The async for and async with statements are needed because you would break the yield from/await chain with the bare for and with statements.

2. Anatomy of a simple event loop

By itself, a coroutine has no concept of yielding control to another coroutine. It can only yield control to the caller at the bottom of a coroutine stack. This caller can then switch to another coroutine and run it.

This root node of several coroutines is commonly an event loop: on suspension, a coroutine yields an event on which it wants resume. In turn, the event loop is capable of efficiently waiting for these events to occur. This allows it to decide which coroutine to run next, or how to wait before resuming.

Such a design implies that there is a set of pre-defined events that the loop understands. Several coroutines await each other, until finally an event is awaited. This event can communicate directly with the event loop by yielding control.

loop -\
  :    \-> coroutine --await--> event --\
  :/ <-+----------------------- yield --/
  |    :
  |    :  # loop waits for event to happen
  |    :
  :\ --+-- send(reply) -------- yield --\
  :        coroutine <--yield-- event <-/

The key is that coroutine suspension allows the event loop and events to directly communicate. The intermediate coroutine stack does not require any knowledge about which loop is running it, nor how events work.

2.1.1. Events in time

The simplest event to handle is reaching a point in time. This is a fundamental block of threaded code as well: a thread repeatedly sleeps until a condition is true. However, a regular sleep blocks execution by itself – we want other coroutines to not be blocked. Instead, we want tell the event loop when it should resume the current coroutine stack.

2.1.2. Defining an Event

An event is simply a value we can identify – be it via an enum, a type or other identity. We can define this with a simple class that stores our target time.
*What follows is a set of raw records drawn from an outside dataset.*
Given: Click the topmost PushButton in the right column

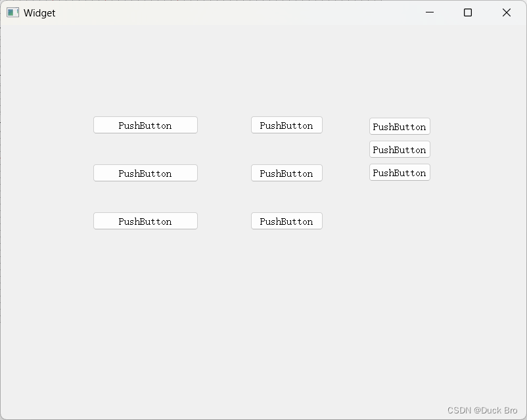Looking at the screenshot, I should [x=399, y=126].
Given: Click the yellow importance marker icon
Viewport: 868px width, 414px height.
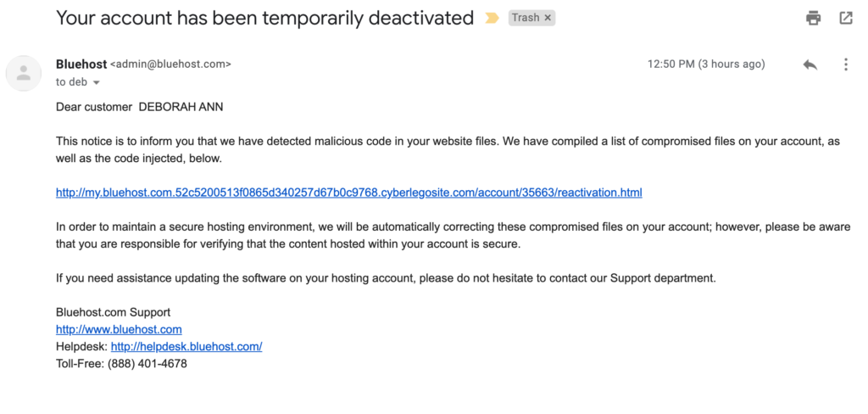Looking at the screenshot, I should 492,18.
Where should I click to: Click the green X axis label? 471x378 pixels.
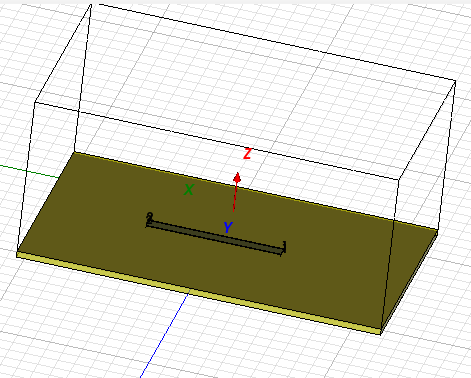[189, 190]
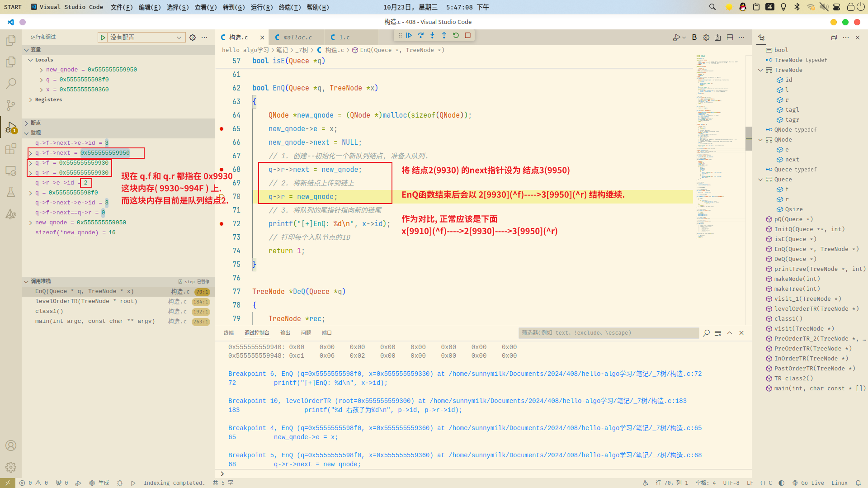Click the debug console filter field
The width and height of the screenshot is (868, 488).
(x=608, y=333)
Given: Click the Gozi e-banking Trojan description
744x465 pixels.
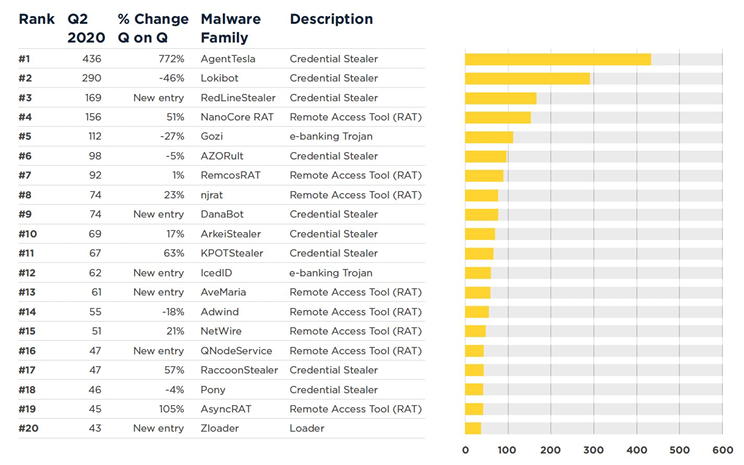Looking at the screenshot, I should coord(333,137).
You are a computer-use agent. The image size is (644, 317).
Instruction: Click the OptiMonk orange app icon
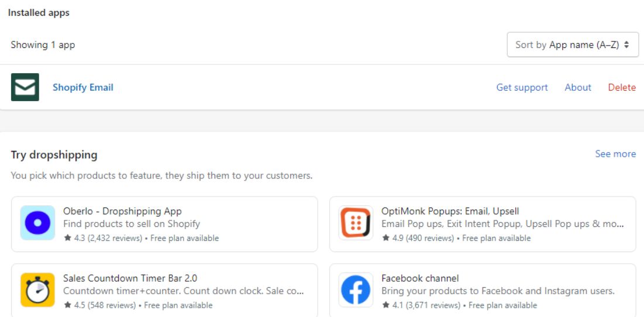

In addition to storing the event information, we can allow to await a class directly.

class AsyncSleep:
    """Event to sleep until a point in time"""
    def __init__(self, until: float):
        self.until = until

    # used whenever someone ``await``s an instance of this Event
    def __await__(self):
        # yield this Event to the loop
        yield self
    
    def __repr__(self):
        return '%s(until=%.1f)' % (self.__class__.__name__, self.until)
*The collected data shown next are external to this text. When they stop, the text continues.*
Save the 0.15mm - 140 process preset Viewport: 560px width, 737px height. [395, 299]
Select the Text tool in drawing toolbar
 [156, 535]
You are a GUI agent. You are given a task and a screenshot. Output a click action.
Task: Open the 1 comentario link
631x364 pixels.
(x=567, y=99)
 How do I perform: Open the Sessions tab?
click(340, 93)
This class only stores the event – it does not say how to actually handle it.

The only special feature is __await__ – it is what the await keyword looks for. Practically, it is an iterator but not available for the regular iteration machinery.

2.2.1. Awaiting an event

Now that we have an event, how do coroutines react to it? We should be able to express the equivalent of sleep by awaiting our event. To better see what is going on, we wait twice for half the time:

import time

async def asleep(duration: float):
    """await that ``duration`` seconds pass"""
    await AsyncSleep(time.time() + duration / 2)
    await AsyncSleep(time.time() + duration / 2)
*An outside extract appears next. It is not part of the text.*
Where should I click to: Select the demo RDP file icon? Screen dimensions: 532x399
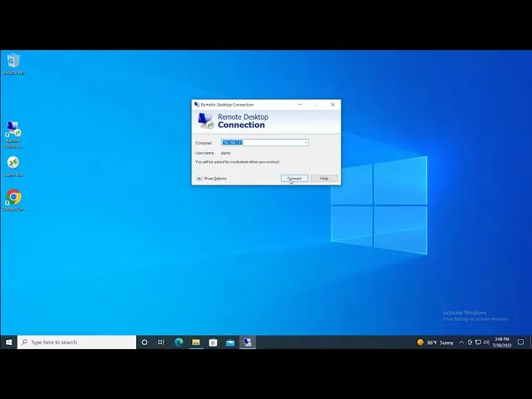13,165
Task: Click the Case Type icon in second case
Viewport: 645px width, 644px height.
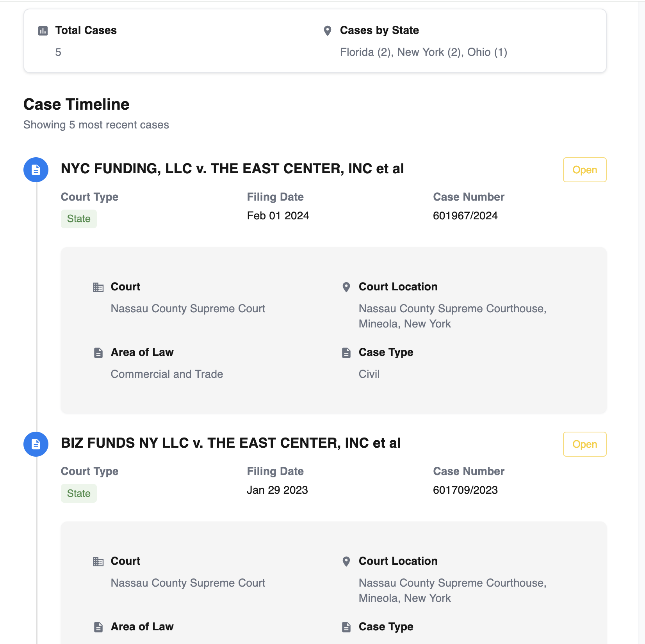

We can directly instantiate and run this coroutine. Similar to a generator, using coroutine.send runs the coroutine until it yields a result.

coroutine = asleep(100)
while True:
    print(coroutine.send(None))
    time.sleep(0.1)

This gives us two AsyncSleep events and then a StopIteration when the coroutine is done. Notice that the only delay is from time.sleep in the loop! Each AsyncSleep only stores an offset from the current time.

2.2.2. Event + Sleep

At this point, we have two separate mechanisms at our disposal:

AsyncSleep Events that can be yielded from inside a coroutine
time.sleep that can wait without impacting coroutines

Notably, these two are orthogonal: neither one affects or triggers the other. As a result, we can come up with our own strategy to sleep to meet the delay of an AsyncSleep.

2.3. A naive event loop

If we have several coroutines, each can tell us when it wants to be woken up. We can then wait until the first of them wants to be resumed, then for the one after, and so on. Notably, at each point we only care about which one is next.

This makes for a straightforward scheduling:

sort coroutines by their desired wake up time
pick the first that wants to wake up
wait until this point in time
run this coroutine
repeat from 1.

A trivial implementation does not need any advanced concepts. A list allows to sort coroutines by date. Waiting is a regular time.sleep. Running coroutines works just like before with coroutine.send.

def run(*coroutines):
    """Cooperatively run all ``coroutines`` until completion"""
    # store wake-up-time and coroutines
    waiting = [(0, coroutine) for coroutine in coroutines]
    while waiting:
        # 2. pick the first coroutine that wants to wake up
        until, coroutine = waiting.pop(0)
        # 3. wait until this point in time
        time.sleep(max(0.0, until - time.time()))
        # 4. run this coroutine
        try:
            command = coroutine.send(None)
        except StopIteration:
            continue
        # 1. sort coroutines by their desired suspension
        if isinstance(command, AsyncSleep):
            waiting.append((command.until, coroutine))
            waiting.sort(key=lambda item: item[0])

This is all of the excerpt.